The Golden Egg of Aging™

We call her "The Golden Egg of Aging™" and the "Original Baby Boomer Promoter" because of her tremendous insight years previous to the coming of the Baby Boomer Wave of Aging Younger. A Mother of 3, Grandmother of 10 and a Great-Grandmother of 1 - an unexpected divorce later in life promoted a more positive approach to her future and what was to play in it. She was writing about, and promoting, a Positive Aging Lifestyle before most were even thinking about it.

Monday, August 24, 2009

Late Bloomers...

I noticed along the side of the road one week in September, bright red lilies blooming, renewing the summer-weary landscape. I remembered my grandmother always having bright orange day lilies growing in her yard all summer. The September rains always triggered the dormant bulbs of the late bloomers, Oxblood lilies.

Some gardeners call these beautiful blooms, schoolhouse lilies because; they never fail to bloom about the time the children start to school. You may find these gorgeous blooms in neglected flower beds or at abandoned homesteads, because their deep roots enable the bulbs to withstand poor soil, severe temperatures, and humidity. Each year the brilliant oxblood lilies hold their heads high on the slender foot-tall green stalks to shout I'm alive! The indestmctible spider lily also plums, siren red, at the peak of the storm season, earning its name hurricane lily.

The extended season of the tough nectar-bearing blooms draws beautiful butterflies to your garden. Butterflies tend to favor gardens that produce late blooming lilies that provide nectar for adults and a place to lay eggs. We are thrilled when Monarch butterflies choose our garden for a home.

Planting the oxblood lily bulbs now for next fall along side the hurricane lily in your garden will give you hope, happiness, hefty dose of courage! Looking at the stunning beauty of the Oxblood Lilies, my thoughts raced to the late bloomers that are entering the autumn of life. Fabulous after 50 folks and Fall lilies are both independent types.
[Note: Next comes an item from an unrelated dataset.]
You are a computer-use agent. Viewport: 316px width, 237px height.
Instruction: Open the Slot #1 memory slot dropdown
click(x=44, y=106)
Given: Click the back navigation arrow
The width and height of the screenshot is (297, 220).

I'm sure you have people in your circle of life who have taken the experiences of long life and bloomed into bright flowers.
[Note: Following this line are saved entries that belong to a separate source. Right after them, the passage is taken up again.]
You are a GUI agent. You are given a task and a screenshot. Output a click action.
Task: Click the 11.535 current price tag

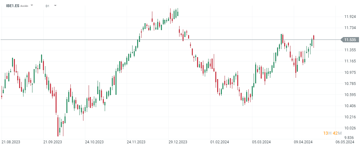[350, 40]
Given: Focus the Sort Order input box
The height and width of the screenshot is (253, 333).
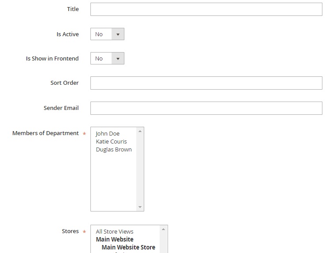Looking at the screenshot, I should (206, 83).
Michelangelo was seventy-one when he painted the Sistine Chapel.

Albert Schweitzer was still performing operations in his African hospital at eighty-nine.

John D. Rockefeller was making $1 million a week when he died at ninety-three.

Golda Meir was seventy-one when she became prime minister of Israel.

Let your roots grow deep into the soil of God's love to produce a late bloomer in your ageless life.